The earthwork is roughly nineteen metres across, enclosed by an earthen scarp that still stands to an external height of around 1.6 metres in places. What is notably absent is a fosse, the defensive ditch that typically rings this kind of enclosure and is usually the first thing to catch the eye. Without one visible at ground level, the site resists easy classification, sitting somewhere in the broad and poorly understood category of enclosed earthworks that dot the Irish countryside, many of which served purposes ranging from settlement and stock management to ritual use.
The enclosure has not escaped the quiet pressures of working farmland. Along the eastern and south-eastern arc of the scarp, livestock have steadily worn away the earthen edge, softening what may once have been a more defined profile.

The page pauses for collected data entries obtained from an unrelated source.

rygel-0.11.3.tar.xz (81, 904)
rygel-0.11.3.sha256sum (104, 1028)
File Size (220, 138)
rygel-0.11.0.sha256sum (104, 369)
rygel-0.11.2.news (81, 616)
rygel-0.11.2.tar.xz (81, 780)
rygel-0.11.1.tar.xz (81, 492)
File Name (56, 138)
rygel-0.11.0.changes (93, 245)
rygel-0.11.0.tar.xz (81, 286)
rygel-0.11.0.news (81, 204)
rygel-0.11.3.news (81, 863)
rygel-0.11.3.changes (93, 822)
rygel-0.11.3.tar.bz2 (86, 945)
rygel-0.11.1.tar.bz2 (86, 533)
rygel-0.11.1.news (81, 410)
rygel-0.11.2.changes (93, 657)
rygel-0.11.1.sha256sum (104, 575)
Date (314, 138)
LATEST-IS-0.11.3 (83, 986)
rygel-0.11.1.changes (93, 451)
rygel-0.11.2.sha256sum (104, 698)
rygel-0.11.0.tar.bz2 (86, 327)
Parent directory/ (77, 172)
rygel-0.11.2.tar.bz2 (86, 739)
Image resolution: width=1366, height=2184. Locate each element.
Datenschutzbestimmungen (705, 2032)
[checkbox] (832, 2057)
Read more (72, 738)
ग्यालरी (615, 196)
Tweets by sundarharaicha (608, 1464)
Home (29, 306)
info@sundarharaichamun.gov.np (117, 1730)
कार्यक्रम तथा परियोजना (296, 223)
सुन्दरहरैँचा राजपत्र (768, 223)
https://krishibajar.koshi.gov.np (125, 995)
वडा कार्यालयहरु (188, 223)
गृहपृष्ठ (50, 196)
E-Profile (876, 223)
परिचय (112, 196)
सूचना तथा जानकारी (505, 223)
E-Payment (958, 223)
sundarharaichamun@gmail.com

A wire fence, oriented roughly west-northwest to east-southeast, now runs along the top of the scarp between the south-southwest and southwest. The original entrance, if it ever left a clear trace, is no longer legible in the surviving earthwork. What remains is a grass-covered ring, slightly elevated above its surroundings, its origins and function unrecorded beyond its physical dimensions.